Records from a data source

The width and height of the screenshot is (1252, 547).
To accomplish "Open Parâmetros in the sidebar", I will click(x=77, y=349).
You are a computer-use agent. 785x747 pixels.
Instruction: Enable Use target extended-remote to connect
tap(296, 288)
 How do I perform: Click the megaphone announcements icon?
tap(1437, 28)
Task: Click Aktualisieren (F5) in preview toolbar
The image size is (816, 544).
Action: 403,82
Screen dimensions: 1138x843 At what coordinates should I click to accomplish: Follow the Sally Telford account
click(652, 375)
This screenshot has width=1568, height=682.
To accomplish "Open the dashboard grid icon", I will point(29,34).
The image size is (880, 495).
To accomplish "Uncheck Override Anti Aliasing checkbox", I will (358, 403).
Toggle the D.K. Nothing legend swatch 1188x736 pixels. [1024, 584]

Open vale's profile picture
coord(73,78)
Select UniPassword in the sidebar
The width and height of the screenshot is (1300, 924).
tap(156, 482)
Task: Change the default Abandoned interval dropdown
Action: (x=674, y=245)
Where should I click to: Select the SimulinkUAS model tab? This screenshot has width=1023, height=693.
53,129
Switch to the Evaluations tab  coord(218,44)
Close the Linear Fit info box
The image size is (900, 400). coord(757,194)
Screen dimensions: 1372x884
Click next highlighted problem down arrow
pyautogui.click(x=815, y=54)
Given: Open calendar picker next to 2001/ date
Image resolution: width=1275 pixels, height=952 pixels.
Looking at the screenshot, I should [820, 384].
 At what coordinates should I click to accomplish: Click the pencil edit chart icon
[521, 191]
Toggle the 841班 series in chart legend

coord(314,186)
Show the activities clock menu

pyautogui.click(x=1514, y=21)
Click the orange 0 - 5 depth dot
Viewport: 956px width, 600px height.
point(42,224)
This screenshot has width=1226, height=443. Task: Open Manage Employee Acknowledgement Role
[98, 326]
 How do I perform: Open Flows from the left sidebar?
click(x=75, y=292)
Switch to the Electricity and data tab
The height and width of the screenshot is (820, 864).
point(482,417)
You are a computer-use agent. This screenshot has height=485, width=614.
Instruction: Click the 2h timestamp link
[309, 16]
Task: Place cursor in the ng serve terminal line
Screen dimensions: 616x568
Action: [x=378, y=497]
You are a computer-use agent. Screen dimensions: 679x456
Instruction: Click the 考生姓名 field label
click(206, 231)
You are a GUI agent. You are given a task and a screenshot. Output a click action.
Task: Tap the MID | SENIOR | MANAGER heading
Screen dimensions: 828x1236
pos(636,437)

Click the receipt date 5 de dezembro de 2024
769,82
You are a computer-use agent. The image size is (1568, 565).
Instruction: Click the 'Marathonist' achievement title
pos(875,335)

▶ **Task goal**: Only the lines from the one containing "Instruction: Click the 'Marathonist'" through the final line of the records above should be printed, exactly as they stand.

▶ **Answer section**:
Instruction: Click the 'Marathonist' achievement title
pos(875,335)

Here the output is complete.